The parties each made submissions on the line of authority from Boele v Norsemeter Holding AS (‘Boele v Norsemeter’) to Yin v Wu.[43]The plaintiffs’ submission stated broadly is that considerations of comity require due regard to be had to valid orders for substituted service in other jurisdictions, and also to contractual terms as to addresses for service, or at least in relation to residence. Those considerations, so it was submitted, support the conclusion that Mr Duan was afforded natural justice.
[43]Ibid; Boele v Norsemeter (n 40) [28] (Giles JA), [1] (Handley JA), [2] (Beazley JA) (emphasis added).
The defendant’s submission, on the other hand, is that not only was service not effected in accordance with the rules of substituted service in China, but even if it was, there has been a denial of natural justice because the process could have been served by known and available electronic means, but was not. This submission relies heavily on the Court of Appeal decision in Yin v Wu.
In the New South Wales Court of Appeal matter Boele v Norsemeter, Giles JA (Handley and Beazley JJA agreeing) said:
In determining whether due notice has been given regard will be had to the notice provisions of the foreign court: for example, notification not by personal service but in accordance with the rules of the foreign court may be held to be consistent with affording natural justice even if not in accord with notice provisions of the forum (see Jeannot v Fuerst (1909) 25 TLR 424; Igra v Igra (1951) P 404; Terrell v Terrell (1971) VR 155).[44]
[44]Ibid (emphasis added).
In Yin v Wu, the Victorian Court of Appeal discussed the comments of Giles JA in Boele v Norsemeter and observed that:
… Giles JA did not say that any form of notification “not by personal service” but in accordance with the rules of the foreign court will satisfy the requirements of natural justice.
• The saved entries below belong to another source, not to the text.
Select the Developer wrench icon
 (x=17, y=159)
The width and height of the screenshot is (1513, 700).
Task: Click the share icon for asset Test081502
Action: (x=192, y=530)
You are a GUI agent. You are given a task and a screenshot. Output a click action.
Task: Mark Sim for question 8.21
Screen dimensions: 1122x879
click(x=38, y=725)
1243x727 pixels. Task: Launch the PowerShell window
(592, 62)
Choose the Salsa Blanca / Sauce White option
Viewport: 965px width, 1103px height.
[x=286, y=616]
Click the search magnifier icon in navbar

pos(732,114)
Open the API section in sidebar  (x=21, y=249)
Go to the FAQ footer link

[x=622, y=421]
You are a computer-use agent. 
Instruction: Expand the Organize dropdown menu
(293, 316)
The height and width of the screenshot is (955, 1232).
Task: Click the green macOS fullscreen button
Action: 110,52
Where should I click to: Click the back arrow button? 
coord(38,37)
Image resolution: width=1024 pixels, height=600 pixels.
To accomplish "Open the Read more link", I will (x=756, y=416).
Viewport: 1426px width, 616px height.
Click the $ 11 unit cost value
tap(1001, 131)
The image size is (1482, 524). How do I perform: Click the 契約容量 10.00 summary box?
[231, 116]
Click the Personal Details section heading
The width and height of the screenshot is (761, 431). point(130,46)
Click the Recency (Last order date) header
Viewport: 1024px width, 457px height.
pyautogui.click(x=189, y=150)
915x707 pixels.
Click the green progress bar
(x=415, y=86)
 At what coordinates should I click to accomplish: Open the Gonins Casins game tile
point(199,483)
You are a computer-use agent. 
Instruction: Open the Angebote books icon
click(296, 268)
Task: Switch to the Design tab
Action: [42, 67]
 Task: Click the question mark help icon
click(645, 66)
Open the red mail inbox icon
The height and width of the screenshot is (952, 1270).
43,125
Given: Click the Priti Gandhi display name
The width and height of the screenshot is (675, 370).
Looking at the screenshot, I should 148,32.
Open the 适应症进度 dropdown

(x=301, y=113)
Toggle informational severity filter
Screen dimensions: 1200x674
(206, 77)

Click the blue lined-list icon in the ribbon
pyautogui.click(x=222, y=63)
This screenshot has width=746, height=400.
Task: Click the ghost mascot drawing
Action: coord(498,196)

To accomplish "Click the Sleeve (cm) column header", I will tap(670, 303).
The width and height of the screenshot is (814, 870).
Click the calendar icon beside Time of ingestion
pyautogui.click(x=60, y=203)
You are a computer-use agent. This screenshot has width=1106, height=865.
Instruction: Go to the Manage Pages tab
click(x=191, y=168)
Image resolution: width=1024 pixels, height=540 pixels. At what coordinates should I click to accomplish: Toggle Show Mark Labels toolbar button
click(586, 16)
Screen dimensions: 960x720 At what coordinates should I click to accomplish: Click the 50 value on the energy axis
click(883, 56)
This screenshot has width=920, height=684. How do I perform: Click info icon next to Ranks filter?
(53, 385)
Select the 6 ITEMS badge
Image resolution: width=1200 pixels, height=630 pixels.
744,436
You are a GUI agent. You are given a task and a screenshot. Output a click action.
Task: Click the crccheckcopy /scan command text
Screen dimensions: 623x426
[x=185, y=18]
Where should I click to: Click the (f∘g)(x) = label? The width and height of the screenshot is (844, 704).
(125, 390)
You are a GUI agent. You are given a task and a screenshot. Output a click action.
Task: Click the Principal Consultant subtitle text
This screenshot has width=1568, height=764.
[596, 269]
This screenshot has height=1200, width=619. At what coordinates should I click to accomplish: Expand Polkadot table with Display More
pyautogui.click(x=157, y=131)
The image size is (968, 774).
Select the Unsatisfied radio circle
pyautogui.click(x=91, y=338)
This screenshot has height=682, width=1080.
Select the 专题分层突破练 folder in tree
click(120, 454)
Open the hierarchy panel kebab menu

He said that such notification “may be held to be consistent with affording natural justice”, as emphasised in the above quote. As discussed below, the use of a permitted form of service may be inconsistent with affording natural justice if it is established that the use of such a procedure was improper in the circumstances and, on that ground, the foreign judgment will not be recognised.[45]
[45]Yin v Wu (n 39) 52 [87] (emphasis added).
In Yin v Wu, the Court held that the defendant he had established a prima facie case of denial of natural justice because he had established that he had not been personally served and had no notice that the documents were ‘served’ by public notice. The Court went on to say:
However, even if the evidence had established that “service” had been effected on Yin by means of a public announcement which did not come to his attention, and that this mode of service was in accordance with proven Chinese law, a question would have arisen as to whether, on the facts of the case, service by public notice or announcement was a complete answer to the defence based on denial of natural justice. In our view, a review of the approach taken in the following cases shows that the natural justice defence nevertheless had a real prospect of success.[46]
[46]Ibid 54 [95] (emphasis added).
The Court considered whether summary judgment should have been granted or whether the argument that there had been a denial of natural justice ‘had a real prospect of success’. In Yin v Wu, the Court further stated that:
In our view, in considering whether natural justice has been provided, modern courts should move with the times in their assessment of the sufficiency of foreign modes of service which do not aim to give defendants personal notification by the many electronic means now commonly available. Courts should draw the line and look unfavourably on modes of service by foreign courts which do not attempt to give notice by such means where a defendant’s physical whereabouts are unknown but electronic notice in some form is possible.[47]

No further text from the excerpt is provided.